> [DOCUMENT EXCERPT]
>> start

= Linking and intrusive R =

Situational pronunciation of /r/ in non-rhotic varieties of English

Linking R and intrusive R are sandhi phenomena wherein a rhotic consonant is pronounced between two consecutive vowels with the purpose of avoiding a hiatus, that would otherwise occur in the expressions, such as tuner amp, although in isolation tuner is pronounced the same as tuna //ˈt(j)uːnə// in non-rhotic varieties of English. These phenomena occur in many of these dialects, such as those in most of England and Wales, parts of the United States, and all of the Anglophone societies of the southern hemisphere, with the exception of South Africa. In these varieties, //r// is pronounced only when it is immediately followed by a vowel.

Linking R and intrusive R may also occur between a root morpheme and certain suffixes, such as -ing or -al. For instance, in words such as draw(r)ing, withdraw(r)al, or Kafka(r)esque.

These phenomena first appeared in English sometime after the year 1700.

==Non-rhotic varieties==

By definition, non-rhotic varieties of English pronounce //r// only when it immediately precedes a vowel. This is called r-vocalisation, r-loss, r-deletion, r-dropping, r-lessness, or non-rhoticity.

>> end

> [STATED PROBLEM 1] Quote from the passage on linking and intrusive R word for word, beginning at the words that have "By definition, non-rhotic" and stopping after "r-lessness, or non-rhoticity.".

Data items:

>> start

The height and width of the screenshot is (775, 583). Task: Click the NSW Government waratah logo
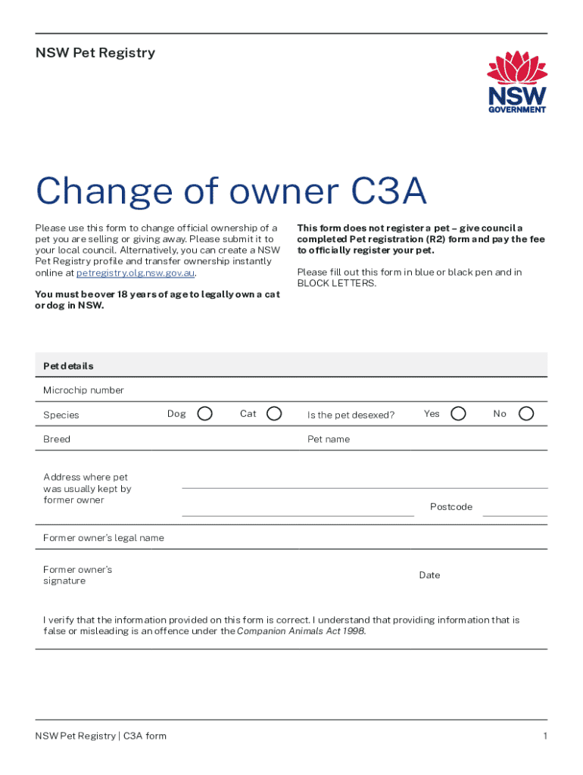[516, 82]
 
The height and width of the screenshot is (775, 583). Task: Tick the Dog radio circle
[204, 413]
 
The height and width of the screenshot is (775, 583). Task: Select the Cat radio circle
[275, 413]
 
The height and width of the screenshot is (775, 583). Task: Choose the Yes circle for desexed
[458, 413]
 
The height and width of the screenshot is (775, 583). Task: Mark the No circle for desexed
[526, 413]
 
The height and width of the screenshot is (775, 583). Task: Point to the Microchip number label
[83, 391]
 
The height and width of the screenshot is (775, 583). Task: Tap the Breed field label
[57, 439]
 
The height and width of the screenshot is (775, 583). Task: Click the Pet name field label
[329, 439]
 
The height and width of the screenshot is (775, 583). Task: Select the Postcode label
[451, 506]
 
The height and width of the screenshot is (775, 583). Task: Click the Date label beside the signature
[429, 575]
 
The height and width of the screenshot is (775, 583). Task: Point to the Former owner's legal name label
[104, 538]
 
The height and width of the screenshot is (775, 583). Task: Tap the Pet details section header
[68, 366]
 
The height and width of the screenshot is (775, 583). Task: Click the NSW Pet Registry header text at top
[95, 53]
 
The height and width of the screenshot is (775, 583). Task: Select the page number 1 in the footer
[544, 736]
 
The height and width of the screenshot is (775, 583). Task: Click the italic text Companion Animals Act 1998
[301, 631]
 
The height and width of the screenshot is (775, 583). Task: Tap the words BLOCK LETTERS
[335, 284]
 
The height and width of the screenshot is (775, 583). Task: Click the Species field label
[61, 415]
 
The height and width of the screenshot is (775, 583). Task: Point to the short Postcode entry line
[515, 515]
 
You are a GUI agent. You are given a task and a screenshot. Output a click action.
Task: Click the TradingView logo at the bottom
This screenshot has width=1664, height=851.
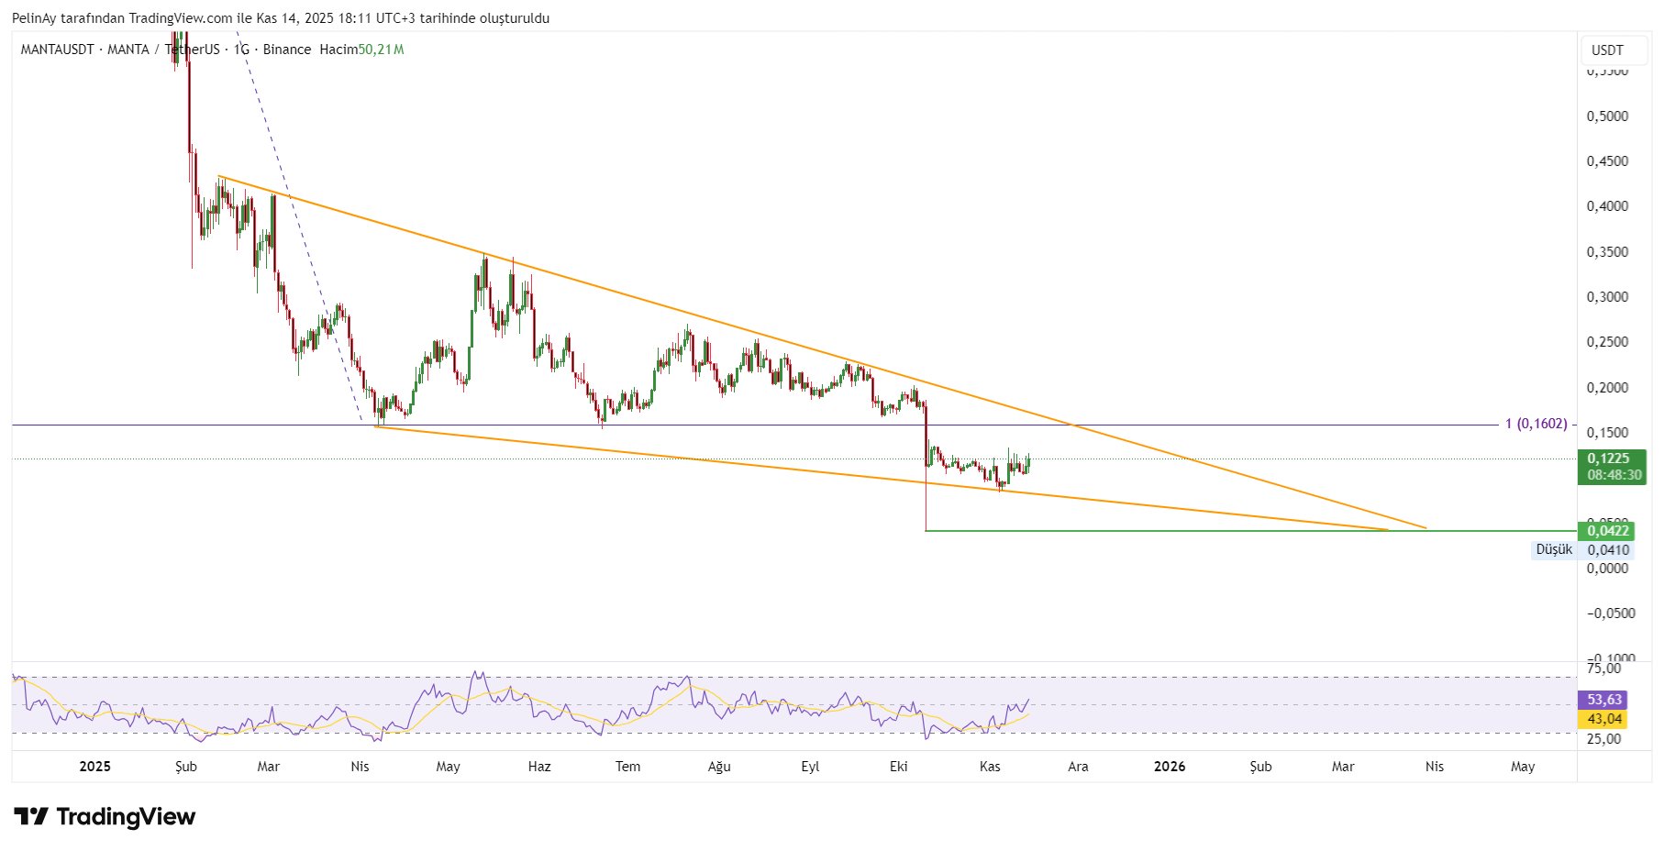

>> end

> [STATED PROBLEM 2] Please pick out every line of the records that contains the string "radio". Case counts.

> [WRITTEN ANSWER 1]
By definition, non-rhotic varieties of English pronounce //r// only when it immediately precedes a vowel. This is called r-vocalisation, r-loss, r-deletion, r-dropping, r-lessness, or non-rhoticity.

> [WRITTEN ANSWER 2]
The height and width of the screenshot is (775, 583). Task: Tick the Dog radio circle
The height and width of the screenshot is (775, 583). Task: Select the Cat radio circle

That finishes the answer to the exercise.